Nei moscerini, infatti, si è visto che l’inibizione dell’attività dei retrotrasposoni riduce gli effetti deleteri dell’invecchiamento, aumentando la longevità degli insetti. Queste ultime constatazioni sono ulteriormente supportate dai recenti studi condotti sugli insetti sociali come le termiti Macrotermes bellicosus: se i membri delle caste riproduttive (re e regine) vivono fino a 20 anni grazie alla stabilità temporale nell’espressione degli elementi trasponibili, l’incremento dell’espressione negli individui delle classi lavoratrici porta questi ultimi a non sopravvivere più di alcuni mesi.
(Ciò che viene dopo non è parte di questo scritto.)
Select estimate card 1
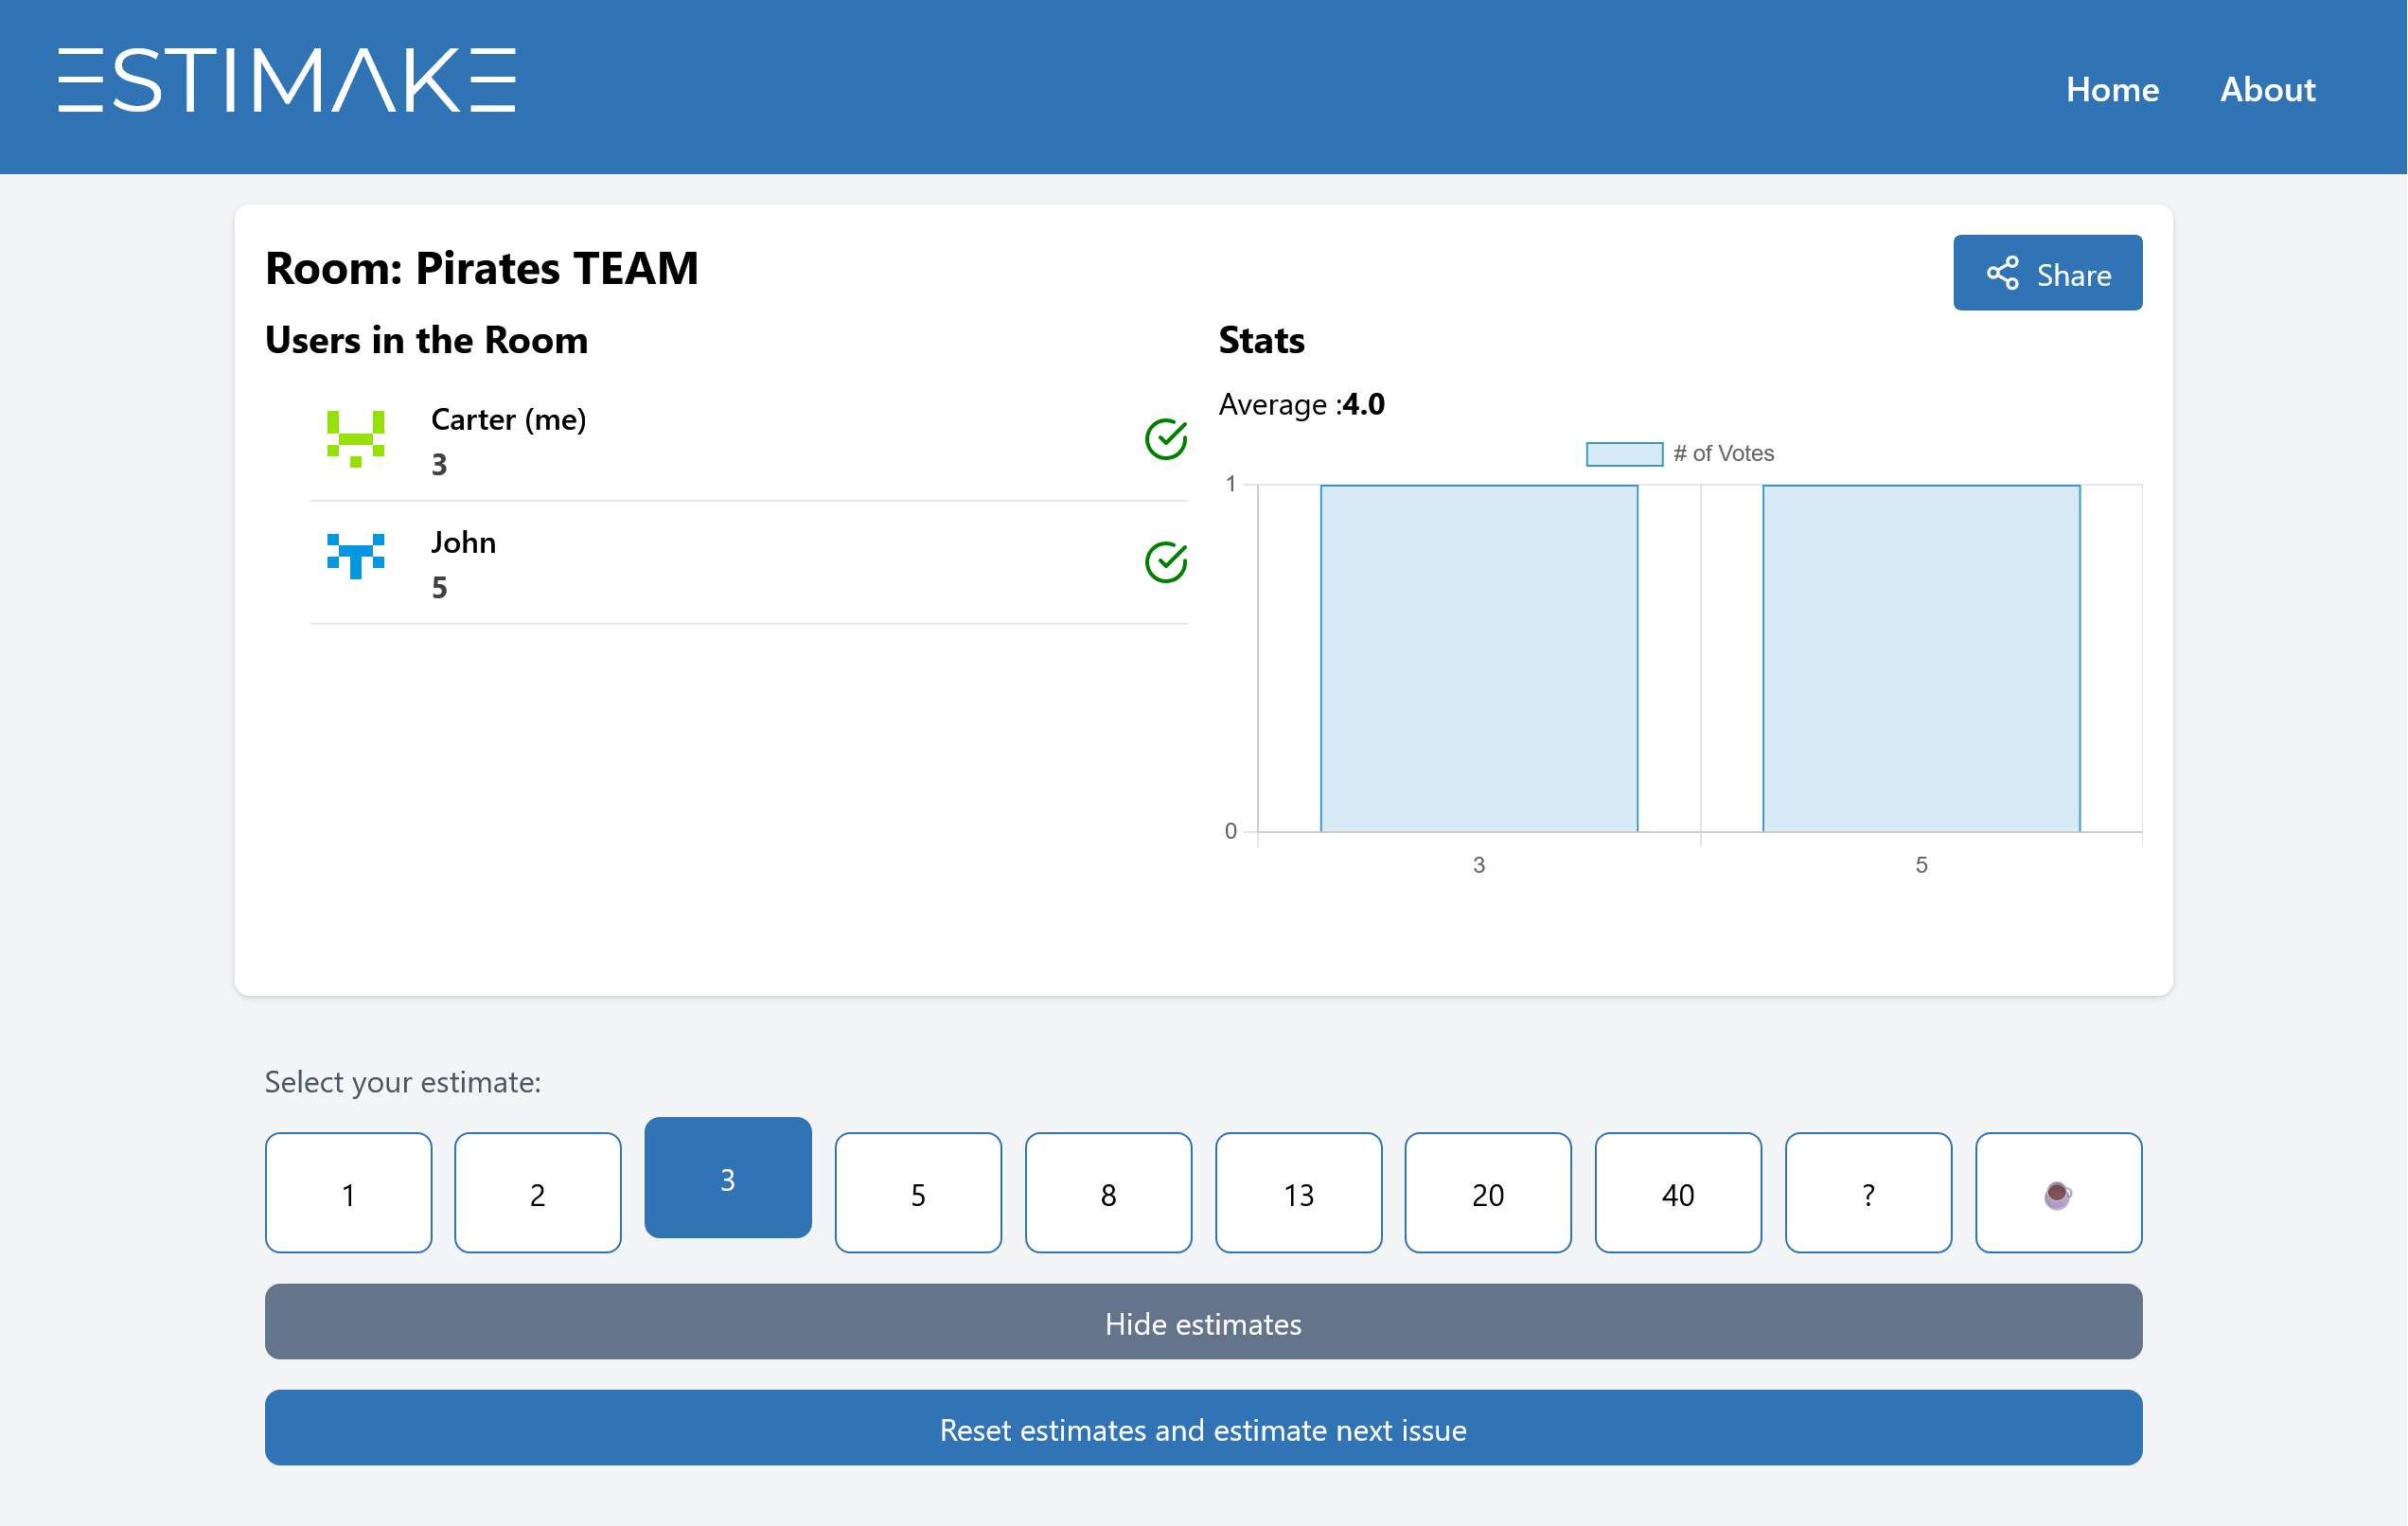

Come spiegano gli autori, gli stessi elementi in grado di proteggere gli insetti da virus, batteri e sostanze nocive, perciò, possono essere artefici della loro ridotta longevità, mostrando come, anche nel caso di trasposoni e retrotrasposoni, si possa a buon diritto parlare di un continuum simbiotico fatto di relazioni dinamiche, contesto specifiche, e di esiti imprevedibili.

Riferimenti:

Gilbert, Clément, et al. “Transposable Elements and the Evolution of Insects.” Annual Review of Entomology, vol. 66, no. 1, 7 Jan. 2021, pp. 355-72, doi:10.1146/annurev-ento-070720-074650

Nakazawa, Takefumi and Noboru Katayama. “Stage-Specific Parasitism by a Mutualistic Partner Can Increase the Host Abundance.” Frontiers in Ecology and Evolution, vol. 0, 2020, doi:10.3389/fevo.2020.602675.

Ewald, P. W. “Transmission modes and evolution of the parasitism-mutualism continuum.” Annals of the New York Academy of Sciences, vol. 503, no. 295-306., 1987, p. ;, doi:10.1111/j.1749-6632.1987.tb40616.x.